Overall, among children with caries, 2 of 4 first permanent molars were affected by caries (Table 13). The mean number of first molars affected was higher among older children aged 9–11 years than among younger children aged 6–8 years.
Prevalence of caries among adolescents aged 12–19 years was 57%, with no detectable change since 1999–2004 (59%) (Table 14). Prevalence declined by 6 percentage points among female and not-poor adolescents. During 2011–2016, prevalence was higher among Mexican American (69%) and poor and near- poor combined (65%) adolescents than among non-Hispanic white (54%) and not-poor (49%) adolescents.
The prevalence of untreated tooth decay overall decreased from 20% during 1999–2004 to 17% during 2011–2016 (Table 15). The largest decline was 8 percentage points among Mexican American adolescents, followed by 6 percentage points among near-poor children, and 5 percentage points among non-Hispanic black children. During 2011–2016, prevalence of untreated decay was higher among non-Hispanic black (20%) and Mexican American (21%) adolescents than among non-Hispanic white (16%) adolescents. It was twice as high among poor and near-poor combined (22%) adolescents than among not-poor adolescents (11%).
The mean DMFT, DT, and FT among adolescents with caries was 4.3, 0.7, and 3.4 teeth overall, respectively, with no detectable changes compared to 1999–2004 (Table 16). However, increases in mean DMFT were found among non-Hispanic black (0.6 teeth) and poor (0.5 teeth) adolescents. Similarly, increases in mean FT were found among non-Hispanic black (0.7 teeth), Mexican American (0.5 teeth), and near-poor (0.5 teeth) adolescents. No changes in mean DT were detected among any sociodemographic group. Poor and near-poor combined adolescents had higher DMFT and DT than not- poor adolescents. The mean percentage of teeth with caries that were untreated (% DT/DMFT) decreased by 10 percentage points for Mexican American, 9 percentage points for non-Hispanic black, and 7 percentage points for poor adolescents, with corresponding increases in the mean percentage of teeth restored (% FT/DMFT) (Table 17).
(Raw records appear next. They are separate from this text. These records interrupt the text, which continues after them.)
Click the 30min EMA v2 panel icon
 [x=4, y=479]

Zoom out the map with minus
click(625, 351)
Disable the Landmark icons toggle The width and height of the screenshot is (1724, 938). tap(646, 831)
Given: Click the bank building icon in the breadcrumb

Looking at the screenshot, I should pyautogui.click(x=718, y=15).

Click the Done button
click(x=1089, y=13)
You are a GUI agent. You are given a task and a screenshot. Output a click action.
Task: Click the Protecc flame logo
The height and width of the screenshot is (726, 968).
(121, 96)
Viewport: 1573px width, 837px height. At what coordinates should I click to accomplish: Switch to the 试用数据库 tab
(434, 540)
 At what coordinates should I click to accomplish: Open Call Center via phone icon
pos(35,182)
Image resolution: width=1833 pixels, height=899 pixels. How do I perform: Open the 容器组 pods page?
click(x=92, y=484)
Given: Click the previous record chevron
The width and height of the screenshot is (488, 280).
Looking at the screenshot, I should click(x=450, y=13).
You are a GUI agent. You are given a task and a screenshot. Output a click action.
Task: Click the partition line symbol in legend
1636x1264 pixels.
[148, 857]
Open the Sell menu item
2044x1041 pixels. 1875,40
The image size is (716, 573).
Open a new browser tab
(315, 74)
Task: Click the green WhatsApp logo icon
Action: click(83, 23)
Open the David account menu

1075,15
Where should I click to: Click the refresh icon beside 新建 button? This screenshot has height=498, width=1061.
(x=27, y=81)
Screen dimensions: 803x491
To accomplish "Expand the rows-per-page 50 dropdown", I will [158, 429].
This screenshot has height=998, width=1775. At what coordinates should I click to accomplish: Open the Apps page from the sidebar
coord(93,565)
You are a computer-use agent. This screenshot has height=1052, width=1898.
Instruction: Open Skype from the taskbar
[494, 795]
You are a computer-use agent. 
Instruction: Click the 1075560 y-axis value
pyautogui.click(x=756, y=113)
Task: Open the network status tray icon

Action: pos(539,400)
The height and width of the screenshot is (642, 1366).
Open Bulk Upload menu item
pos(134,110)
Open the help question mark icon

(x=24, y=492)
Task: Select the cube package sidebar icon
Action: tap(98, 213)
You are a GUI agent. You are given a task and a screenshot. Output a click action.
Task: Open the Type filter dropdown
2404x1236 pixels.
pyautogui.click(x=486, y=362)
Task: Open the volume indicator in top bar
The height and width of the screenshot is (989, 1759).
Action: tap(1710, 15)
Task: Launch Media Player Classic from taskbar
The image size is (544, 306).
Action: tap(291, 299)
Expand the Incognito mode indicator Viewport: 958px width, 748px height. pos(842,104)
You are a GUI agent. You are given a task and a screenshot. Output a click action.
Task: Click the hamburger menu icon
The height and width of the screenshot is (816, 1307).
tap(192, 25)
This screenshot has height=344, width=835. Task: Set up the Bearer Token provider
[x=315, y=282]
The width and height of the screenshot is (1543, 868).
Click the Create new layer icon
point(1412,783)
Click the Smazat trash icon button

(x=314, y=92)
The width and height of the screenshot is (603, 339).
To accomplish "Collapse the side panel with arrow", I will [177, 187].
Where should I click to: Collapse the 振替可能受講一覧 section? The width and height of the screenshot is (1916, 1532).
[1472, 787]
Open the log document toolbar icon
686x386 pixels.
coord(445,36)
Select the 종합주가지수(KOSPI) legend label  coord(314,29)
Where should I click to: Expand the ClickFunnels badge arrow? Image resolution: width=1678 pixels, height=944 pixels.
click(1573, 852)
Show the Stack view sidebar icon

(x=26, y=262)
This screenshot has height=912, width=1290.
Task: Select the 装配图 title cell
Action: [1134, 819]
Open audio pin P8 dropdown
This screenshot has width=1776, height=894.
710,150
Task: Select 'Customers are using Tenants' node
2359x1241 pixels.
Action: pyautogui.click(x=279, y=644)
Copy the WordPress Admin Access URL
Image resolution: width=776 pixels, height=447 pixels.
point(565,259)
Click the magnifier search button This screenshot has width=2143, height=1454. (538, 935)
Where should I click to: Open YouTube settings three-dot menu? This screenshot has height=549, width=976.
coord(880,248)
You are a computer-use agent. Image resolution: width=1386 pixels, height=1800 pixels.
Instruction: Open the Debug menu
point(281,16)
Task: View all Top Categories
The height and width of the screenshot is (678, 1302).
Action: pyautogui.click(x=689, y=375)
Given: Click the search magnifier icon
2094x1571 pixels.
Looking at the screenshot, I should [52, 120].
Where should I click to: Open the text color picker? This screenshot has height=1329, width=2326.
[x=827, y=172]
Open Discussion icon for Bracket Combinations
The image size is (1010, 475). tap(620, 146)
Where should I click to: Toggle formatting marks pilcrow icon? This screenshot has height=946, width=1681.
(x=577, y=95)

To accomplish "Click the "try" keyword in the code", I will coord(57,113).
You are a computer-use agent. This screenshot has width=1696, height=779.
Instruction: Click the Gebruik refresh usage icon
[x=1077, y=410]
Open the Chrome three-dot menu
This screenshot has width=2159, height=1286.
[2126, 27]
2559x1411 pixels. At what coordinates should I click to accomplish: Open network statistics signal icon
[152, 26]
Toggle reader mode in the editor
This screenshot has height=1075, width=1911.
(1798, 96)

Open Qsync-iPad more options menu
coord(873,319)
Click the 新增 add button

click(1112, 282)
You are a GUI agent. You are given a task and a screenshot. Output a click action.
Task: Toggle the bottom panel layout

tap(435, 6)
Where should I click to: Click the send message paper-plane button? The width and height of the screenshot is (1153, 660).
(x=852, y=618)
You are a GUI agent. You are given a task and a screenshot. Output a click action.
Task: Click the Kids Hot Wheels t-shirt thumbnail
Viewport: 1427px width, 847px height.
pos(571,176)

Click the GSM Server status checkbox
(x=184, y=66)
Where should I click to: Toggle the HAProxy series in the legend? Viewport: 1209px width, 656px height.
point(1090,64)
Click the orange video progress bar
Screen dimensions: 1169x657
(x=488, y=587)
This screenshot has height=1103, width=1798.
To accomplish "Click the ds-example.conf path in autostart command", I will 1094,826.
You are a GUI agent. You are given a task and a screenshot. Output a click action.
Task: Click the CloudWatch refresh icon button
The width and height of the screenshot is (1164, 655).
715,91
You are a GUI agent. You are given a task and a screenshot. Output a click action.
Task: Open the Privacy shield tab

Among adolescents with caries, the mean number of affected first molars was 2.2. It was 1.2 for second molars, 0.6 for premolars, and 0.2 for anterior teeth, with no detectable changes since 1999–2004 (Table 18). During 2011–2016, older adolescents aged 16–19 years had almost 2 second molars affected by caries compared to 1 second molar among those aged 12–15 years.
Suggested Citation: Centers for Disease Control and Prevention. Oral Health Surveillance Report: Trends in Dental Caries and Sealants, Tooth Retention, and Edentulism, United States, 1999–2004 to 2011–2016. Atlanta, GA: Centers for Disease Control and Prevention, US Dept of Health and Human Services; 2019.